Friday, November 19, 2004

Republican Party Machine Teaches Specter to Step in Line

Arlen Specter can finally breathe a sigh of relief. He has won the support of his fellow Republicans to become the next Senate Judiciary Committee chairman.

Over the past two weeks, Specter has learned that the GOP leadership, let alone the James Dobsons of the world, are not including the moderate wing of the party in decision-making. And Specter also learned that independent thought is not necessary in the current GOP.

It wasn't enough that Specter's track record suggested he would support whatever conservative judicial nominees. He led the fight for Clarence Thomas. He was a supportive voice for Antonin Scalia. He has never voted against a Bush nominee.

Specter, the senior senator from Pennsylvania, had to draft a statement -- a loyalty oath, if you will -- saying he would hold prompt hearings for Bush nominees, and that he would try to curtail Democratic filibusters (and potentially support a rules change to ban such filibusters).

He also made it clear, in statement after statement, that although he is personally pro-choice, he would not block anti-abortion nominees to the Supreme Court.

Now, you might remember during the presidential campaign how George W. Bush talked about John Kerry having a "litmus test" for "liberal activist judges." That was code for saying Kerry would only support judges who were pro-choice. Kerry never said that himself, of course.

But now Bush, through his henchmen in the Senate, has established that he will enforce a "litmus test" by only nominating those who are anti-abortion.

All of this is crucial, of course, because the Supreme Court is likely to have at least one opening, and perhaps more, during the next four years. Bush has said he expects to see as many as four openings.


Specter spent two weeks trying to appease the GOP Party machine, to secure a chairmanship that normally would have gone to him without question because of his 24 years of seniority on the panel.

"The ordeal demonstrated the clout of conservative groups within the GOP," wrote the San Francisco Chronicle.

Last week, the constroversial Dobson, founder of the nonprofit Christian organization Focus on the Family, said that Sen.
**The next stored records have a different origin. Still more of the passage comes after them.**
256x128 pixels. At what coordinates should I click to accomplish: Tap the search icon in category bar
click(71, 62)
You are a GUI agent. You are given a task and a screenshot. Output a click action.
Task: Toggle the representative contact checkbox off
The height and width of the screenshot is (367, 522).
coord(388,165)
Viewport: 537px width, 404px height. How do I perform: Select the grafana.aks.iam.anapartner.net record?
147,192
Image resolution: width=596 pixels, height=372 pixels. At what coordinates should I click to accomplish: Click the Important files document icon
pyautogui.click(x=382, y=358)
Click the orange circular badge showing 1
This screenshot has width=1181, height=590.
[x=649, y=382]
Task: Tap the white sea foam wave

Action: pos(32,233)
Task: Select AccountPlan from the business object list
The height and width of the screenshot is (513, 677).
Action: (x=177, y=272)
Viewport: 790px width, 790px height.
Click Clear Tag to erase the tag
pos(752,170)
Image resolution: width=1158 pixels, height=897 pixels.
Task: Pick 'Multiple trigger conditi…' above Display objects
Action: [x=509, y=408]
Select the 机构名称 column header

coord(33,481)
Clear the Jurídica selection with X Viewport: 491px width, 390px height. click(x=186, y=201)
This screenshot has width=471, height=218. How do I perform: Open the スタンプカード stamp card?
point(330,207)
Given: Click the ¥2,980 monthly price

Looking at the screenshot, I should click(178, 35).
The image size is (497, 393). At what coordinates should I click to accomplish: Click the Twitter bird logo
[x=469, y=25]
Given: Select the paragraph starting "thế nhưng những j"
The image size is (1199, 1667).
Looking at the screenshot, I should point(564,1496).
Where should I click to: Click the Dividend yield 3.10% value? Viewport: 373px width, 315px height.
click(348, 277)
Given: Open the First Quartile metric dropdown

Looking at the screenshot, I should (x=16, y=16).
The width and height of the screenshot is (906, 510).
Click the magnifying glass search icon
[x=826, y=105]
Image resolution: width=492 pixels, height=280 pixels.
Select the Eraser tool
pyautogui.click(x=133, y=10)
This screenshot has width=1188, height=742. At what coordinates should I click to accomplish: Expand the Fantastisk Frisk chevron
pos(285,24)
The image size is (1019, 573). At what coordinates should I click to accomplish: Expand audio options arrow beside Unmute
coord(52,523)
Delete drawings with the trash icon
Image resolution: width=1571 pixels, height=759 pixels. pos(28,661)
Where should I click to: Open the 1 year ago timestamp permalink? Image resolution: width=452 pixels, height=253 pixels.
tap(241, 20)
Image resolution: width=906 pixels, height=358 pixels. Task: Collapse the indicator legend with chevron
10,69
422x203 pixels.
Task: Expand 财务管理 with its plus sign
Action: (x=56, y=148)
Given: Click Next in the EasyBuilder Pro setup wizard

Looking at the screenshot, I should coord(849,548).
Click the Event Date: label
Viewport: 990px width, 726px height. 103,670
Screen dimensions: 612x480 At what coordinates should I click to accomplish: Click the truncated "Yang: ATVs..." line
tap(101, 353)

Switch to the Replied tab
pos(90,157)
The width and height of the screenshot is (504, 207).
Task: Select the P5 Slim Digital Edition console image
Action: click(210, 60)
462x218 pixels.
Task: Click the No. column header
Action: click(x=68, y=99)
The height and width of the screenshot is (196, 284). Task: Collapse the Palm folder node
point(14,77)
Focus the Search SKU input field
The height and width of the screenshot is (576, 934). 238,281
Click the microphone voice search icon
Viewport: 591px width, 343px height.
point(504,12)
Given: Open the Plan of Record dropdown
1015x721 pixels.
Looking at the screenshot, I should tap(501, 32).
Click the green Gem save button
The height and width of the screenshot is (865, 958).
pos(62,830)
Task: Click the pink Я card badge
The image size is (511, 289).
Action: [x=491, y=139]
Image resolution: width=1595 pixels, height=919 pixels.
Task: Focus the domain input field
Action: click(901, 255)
Arlen Specter "is a big-time problem" and that his quest to serve as chairman of the Senate Judiciary Committee "must be derailed."

He was responding to what was possibly the last independent thought on judicial nominees from Specter: "When you talk about judges who would change the right of a woman to choose, who'd overturn Roe versus Wade, I think that is unlikely," Specter said Nov. 3. "And I have said that bluntly during the course of the campaign, that Roe versus Wade was inviolate."

That comment sparked an avalanche of criticism from Christian conservatives who supported Bush's campaign. But Specter said Sunday that his remark was misconstrued and argued the uproar was fueled by people opposed to his "independence."

Dobson told ABC's This Week that Specter had made "one of the most foolish and ill-considered comments that a politician has made in a long time. There are many, many members of that committee that are more qualified and less of a problem than Senator Specter."

Specter remained in trouble with conservatives, even after clarifying his statement on CBS' Face the Nation, saying his comments were simply an acknowledgment that 60 votes are needed to end debate in the Senate and confirm a nominee. "But with 55 Republicans, you aren't at the magic number of 60, so you have to anticipate problems with the Democrats, as we had a lot of them in the past Congress."


And what about those Democrats? During Bush's first term, Democrats blocked a whopping 10 of his nominees to U.S. Appeals Courts, the nation's second-highest courts, The Associated Press reported. The Senate confirmed 203 of Bush's court appointments, according to the AP.

But then again, the GOP isn't really interested in independent thought. 203 out of 213 shows dissen.

And with the "political capital" their president claims the party has, the conservative wing of the GOP is showing that it will crush all dissent, whether from Democrats or moderate Republicans.